10 Sv est une dose incapacitante et rapidement fatale chez 100% en quelques jours
Conclusion
Si le Japon a des problèmes incontrôlables depuis le tremblement de terre avec tsunami à la centrale nucléaire de Fukoshima au printemps 2011, les citoyens du monde développé devraient y penser deux fois avant d’inclure un scan corporel entier dans le cadre d’un bilan médical offert par des cliniques privées.

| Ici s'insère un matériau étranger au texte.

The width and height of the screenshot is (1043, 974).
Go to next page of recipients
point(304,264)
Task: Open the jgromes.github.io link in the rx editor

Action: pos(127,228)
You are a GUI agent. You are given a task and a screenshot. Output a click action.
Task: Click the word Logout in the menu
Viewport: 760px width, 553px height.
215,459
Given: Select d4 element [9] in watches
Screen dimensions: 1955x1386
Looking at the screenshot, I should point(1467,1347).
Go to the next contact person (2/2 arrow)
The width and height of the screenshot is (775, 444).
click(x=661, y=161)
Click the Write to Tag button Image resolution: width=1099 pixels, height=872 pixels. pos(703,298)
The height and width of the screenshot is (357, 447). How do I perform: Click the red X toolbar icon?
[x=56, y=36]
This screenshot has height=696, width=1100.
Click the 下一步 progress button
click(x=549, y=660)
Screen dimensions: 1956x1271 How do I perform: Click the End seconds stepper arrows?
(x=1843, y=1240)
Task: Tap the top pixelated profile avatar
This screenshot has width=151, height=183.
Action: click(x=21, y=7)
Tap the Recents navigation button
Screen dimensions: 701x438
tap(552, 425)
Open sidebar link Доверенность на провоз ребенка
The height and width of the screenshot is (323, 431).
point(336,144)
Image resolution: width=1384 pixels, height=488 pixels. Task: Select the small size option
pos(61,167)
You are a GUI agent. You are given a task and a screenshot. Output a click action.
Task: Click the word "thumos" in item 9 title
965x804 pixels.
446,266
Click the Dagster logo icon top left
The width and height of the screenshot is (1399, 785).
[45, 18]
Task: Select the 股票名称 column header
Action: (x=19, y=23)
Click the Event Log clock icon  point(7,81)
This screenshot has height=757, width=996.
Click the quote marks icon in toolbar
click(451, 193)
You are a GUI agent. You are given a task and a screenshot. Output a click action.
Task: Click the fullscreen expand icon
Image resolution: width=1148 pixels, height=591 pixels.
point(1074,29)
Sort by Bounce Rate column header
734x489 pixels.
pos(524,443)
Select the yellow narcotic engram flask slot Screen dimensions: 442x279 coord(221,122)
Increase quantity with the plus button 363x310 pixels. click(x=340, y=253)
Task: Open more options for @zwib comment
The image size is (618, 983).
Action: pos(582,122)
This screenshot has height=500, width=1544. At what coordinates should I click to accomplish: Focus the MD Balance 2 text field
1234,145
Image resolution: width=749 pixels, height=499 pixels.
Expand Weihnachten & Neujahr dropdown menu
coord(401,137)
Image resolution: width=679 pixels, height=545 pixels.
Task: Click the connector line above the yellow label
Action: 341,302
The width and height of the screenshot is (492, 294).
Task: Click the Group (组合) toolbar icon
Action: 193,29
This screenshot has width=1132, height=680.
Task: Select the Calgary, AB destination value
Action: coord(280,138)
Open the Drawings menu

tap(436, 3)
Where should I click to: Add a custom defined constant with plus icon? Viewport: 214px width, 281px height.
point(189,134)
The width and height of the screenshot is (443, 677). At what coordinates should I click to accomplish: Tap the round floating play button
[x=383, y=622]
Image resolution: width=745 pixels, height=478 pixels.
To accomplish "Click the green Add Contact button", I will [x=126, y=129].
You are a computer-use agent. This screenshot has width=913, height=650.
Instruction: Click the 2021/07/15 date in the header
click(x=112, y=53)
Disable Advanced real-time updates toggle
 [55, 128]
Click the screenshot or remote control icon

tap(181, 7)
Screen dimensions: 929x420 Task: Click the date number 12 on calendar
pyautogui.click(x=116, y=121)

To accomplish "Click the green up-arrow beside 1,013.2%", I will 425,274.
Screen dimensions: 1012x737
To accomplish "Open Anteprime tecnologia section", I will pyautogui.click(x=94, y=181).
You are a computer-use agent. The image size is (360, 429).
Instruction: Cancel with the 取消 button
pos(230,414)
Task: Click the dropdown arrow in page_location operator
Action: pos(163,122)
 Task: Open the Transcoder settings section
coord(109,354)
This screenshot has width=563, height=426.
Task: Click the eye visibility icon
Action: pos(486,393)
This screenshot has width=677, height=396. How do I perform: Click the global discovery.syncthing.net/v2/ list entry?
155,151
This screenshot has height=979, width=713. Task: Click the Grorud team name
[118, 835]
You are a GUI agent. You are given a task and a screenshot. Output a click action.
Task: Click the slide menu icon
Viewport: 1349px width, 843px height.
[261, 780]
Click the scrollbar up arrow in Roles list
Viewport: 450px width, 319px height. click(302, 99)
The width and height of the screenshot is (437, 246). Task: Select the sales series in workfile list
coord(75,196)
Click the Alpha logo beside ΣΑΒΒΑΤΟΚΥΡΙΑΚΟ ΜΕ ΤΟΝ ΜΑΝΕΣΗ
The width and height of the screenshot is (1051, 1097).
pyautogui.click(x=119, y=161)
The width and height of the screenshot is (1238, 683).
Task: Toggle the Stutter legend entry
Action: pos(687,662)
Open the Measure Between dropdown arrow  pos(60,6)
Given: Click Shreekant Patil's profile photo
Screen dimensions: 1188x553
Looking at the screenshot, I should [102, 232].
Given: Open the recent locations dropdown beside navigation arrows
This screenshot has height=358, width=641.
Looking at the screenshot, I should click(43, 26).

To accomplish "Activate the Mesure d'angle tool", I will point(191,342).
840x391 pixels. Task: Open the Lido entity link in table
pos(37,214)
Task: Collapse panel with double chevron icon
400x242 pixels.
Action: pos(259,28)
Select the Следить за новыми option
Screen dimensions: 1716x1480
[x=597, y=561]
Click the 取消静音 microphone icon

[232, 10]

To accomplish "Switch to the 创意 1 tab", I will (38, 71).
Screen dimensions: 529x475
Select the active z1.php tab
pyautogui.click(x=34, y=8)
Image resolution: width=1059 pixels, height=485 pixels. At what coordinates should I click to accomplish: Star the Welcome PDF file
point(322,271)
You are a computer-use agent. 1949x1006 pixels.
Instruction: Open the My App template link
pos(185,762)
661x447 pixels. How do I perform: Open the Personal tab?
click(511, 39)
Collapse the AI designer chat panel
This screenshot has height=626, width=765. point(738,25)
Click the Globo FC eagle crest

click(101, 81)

Les femmes devraient y penser deux fois avant de se fidéliser à des mammographies périodiques de dépistage, surtout si elles ont moins de 50 ans ou plus de 69 ans et sont sans histoire familiale ou personnelle, car il y a des faux positifs, des faux négatifs, des erreurs et des difficultés d’interprétation, en plus des radiations. Elles doivent s’enquérir des conséquences indésirables et prendre en compte l’absence de preuves d’une prolongation de l’espérance de vie chez les bien portantes dépistées. Ce dépistage est déconseillé par les experts indépendants même si des institutions en conflits d’intérêt le recommendent encore.